Puerto Rico has defaulted on debt by paying only a fraction of what was due Aug. 1, showing the depth of the island’s economic and cashflow problems and potentially opening the door to broader defaults and litigation from bondholders.
The U.S. commonwealth paid only $628,000 of a $58 million payment due on its Public Finance Corp (PFC) bonds, the head of its Government Development Bank said in a statement on Monday.
“Due to the lack of appropriated funds for this fiscal year, the entirety of the PFC payment was not made today,” GDB head Melba Acosta said.
Puerto Rico Governor Alejandro Garcia Padilla shocked investors in June when he said the island’s debt, totaling $72 billion, was unpayable and required restructuring. The non-payment marks the first default by the commonwealth and is the most notable since Detroit defaulted on $1.45 billion of insured pension bonds before filing for bankruptcy in 2013. (Read more about the background to Puerto Rico’s debt crisis here.)
“(They are) telling investors they are serious about this debt adjustment,” said Peter Hayes, head of asset manager BlackRock’s Municipal Bonds Group, which does not own any commonwealth-backed debt. “It may be a precursor to how they make payments going forward if they can’t reach amicable settlements with creditors groups.”
A default could open the door to a fight with investors. Daniel Hanson, analyst at Height Securities, said in a research note last week that market participants would probably file a lawsuit in San Juan as soon as Tuesday. The Wall Street Journal reported that a group of Puerto Rico policy makers is working on a restructuring plan and should present it by the end of August.
According to Thomson Reuters data, holders of PFC debt include OppenheimerFunds, Franklin Templeton and Lord Abbett.
“We will vigorously defend the terms of the bond indentures,” a spokesperson for OppenheimerFunds said in a statement.
“I’m not mad, I’m not surprised,” said Ben Eiler, managing partner of First Southern Securities, ahead of Puerto Rico’s announcement. “They’re making a strategic default, and they’re prioritizing payments, and so they’re going to do the ones that are less important first, and that’s going to … strongly influence bondholders to negotiate,” said Eiler, who personally holds PFC bonds.
While Puerto Rico has argued that missing a payment would not constitute default because its legislature is not legally bound to appropriate the funds for payment, credit agencies and investors saw it differently.

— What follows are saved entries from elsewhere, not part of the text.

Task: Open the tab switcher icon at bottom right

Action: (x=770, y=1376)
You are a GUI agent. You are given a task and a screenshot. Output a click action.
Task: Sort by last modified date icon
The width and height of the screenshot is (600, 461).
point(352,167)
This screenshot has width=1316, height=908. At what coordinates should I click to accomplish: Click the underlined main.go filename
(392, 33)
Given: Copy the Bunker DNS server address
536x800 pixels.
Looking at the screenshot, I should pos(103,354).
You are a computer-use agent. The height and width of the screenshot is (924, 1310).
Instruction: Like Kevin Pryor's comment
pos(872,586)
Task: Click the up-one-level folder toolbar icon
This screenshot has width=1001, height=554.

“Moody’s views this event as a default,” said Moody’s analyst Emily Raimes in a statement. “This is a first in what we believe will be broad defaults on commonwealth debt.”
Standard & Poor’s said the missed payment presages other possible defaults as liquidity becomes further constrained, and added it would impede the island’s ability to obtain financing for cash flow needs. The credit agency lowered its rating on $1 billion of PFC debt following the default to “D” from “CC”.
PFC bonds have weaker protections than many other Puerto Rico bonds such as general obligation debt.
Also on Monday, Puerto Rico said in a regulatory filing it had temporarily suspended making monthly deposits to its general obligation redemption fund.
The decision to skip the debt payment showed the commonwealth was prioritizing its citizens over creditors, investors said.
Acosta said the decision reflected “serious concerns about the Commonwealth’s liquidity in combination with the balance of obligations to our creditors and the equally important obligations to the people of Puerto Rico.”
“A government’s primary responsibility is to provide services to citizens,” said Blackrock’s Hayes. “When you finally make the determination not to pay, you know you’re effectively cutting yourself off from the capital markets, but from their standpoint they see it better of two evils.”